DATASET CONTENT below:

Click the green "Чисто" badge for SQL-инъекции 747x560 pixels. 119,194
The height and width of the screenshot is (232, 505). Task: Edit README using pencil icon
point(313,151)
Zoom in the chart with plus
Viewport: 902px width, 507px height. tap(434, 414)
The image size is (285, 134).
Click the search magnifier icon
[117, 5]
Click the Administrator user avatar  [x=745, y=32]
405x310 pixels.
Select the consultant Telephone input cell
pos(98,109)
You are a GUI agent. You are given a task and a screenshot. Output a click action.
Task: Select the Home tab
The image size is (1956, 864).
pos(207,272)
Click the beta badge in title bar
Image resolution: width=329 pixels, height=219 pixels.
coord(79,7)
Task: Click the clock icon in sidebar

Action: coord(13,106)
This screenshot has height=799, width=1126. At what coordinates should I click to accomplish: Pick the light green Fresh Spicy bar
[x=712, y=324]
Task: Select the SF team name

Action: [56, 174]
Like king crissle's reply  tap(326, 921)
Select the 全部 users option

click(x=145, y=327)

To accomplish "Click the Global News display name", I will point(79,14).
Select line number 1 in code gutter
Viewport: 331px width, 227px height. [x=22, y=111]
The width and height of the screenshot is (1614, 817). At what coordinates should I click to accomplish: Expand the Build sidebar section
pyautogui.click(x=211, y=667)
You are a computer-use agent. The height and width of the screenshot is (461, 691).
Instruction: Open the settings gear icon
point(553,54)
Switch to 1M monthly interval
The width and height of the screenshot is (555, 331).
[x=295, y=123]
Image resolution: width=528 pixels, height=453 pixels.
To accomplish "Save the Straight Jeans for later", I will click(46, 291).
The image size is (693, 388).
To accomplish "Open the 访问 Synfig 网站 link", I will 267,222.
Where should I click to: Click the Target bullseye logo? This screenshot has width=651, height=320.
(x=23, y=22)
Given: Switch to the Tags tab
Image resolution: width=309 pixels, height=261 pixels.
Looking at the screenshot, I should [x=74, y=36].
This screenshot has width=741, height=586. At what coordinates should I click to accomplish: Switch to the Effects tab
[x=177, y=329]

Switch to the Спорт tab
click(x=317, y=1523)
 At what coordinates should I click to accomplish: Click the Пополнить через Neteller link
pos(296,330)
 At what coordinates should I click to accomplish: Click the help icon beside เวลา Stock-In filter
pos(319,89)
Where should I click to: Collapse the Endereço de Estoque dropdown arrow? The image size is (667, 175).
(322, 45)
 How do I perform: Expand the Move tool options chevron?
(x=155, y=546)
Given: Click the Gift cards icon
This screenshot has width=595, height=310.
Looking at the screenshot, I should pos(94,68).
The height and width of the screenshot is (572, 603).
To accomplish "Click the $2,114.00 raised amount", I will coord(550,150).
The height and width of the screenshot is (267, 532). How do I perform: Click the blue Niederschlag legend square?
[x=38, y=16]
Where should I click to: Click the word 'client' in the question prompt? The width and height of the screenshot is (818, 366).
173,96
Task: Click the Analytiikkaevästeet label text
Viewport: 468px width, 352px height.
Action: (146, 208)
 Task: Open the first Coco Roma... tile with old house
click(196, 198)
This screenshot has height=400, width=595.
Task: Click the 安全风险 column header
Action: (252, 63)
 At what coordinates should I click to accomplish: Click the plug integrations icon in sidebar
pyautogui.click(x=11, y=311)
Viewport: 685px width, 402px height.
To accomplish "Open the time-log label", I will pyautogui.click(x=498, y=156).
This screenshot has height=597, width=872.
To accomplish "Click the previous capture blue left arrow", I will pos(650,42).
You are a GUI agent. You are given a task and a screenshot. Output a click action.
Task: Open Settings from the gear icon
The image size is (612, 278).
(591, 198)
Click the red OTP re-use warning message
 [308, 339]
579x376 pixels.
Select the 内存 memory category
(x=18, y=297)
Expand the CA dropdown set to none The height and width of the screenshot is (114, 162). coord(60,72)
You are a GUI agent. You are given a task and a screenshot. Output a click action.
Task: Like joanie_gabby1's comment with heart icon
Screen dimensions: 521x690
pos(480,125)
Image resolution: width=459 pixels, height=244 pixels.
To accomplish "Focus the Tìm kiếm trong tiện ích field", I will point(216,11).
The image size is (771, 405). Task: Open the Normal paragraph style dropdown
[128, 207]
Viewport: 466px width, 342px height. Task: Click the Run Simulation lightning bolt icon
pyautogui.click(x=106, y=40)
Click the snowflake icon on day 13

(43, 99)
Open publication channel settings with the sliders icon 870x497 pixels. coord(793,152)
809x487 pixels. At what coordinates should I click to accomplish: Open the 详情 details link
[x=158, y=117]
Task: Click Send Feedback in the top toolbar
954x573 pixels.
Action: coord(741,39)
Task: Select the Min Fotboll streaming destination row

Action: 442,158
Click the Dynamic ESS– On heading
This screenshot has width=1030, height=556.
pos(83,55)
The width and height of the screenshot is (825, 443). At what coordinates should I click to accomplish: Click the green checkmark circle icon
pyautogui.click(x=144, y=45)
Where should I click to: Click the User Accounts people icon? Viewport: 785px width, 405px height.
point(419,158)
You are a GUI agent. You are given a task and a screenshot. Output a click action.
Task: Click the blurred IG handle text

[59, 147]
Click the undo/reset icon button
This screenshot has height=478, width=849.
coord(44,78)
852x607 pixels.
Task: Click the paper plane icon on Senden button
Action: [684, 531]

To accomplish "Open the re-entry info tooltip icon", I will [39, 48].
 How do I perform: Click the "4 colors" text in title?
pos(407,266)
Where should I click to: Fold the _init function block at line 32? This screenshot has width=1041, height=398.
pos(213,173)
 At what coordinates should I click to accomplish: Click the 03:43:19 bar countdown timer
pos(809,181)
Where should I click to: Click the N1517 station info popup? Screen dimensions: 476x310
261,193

End of DATASET CONTENT.

■ **TASK STATEMENT**: Within the records, how many lines include "label"? The answer is the number and nothing else.

■ **PROBLEM SOLUTION**: 2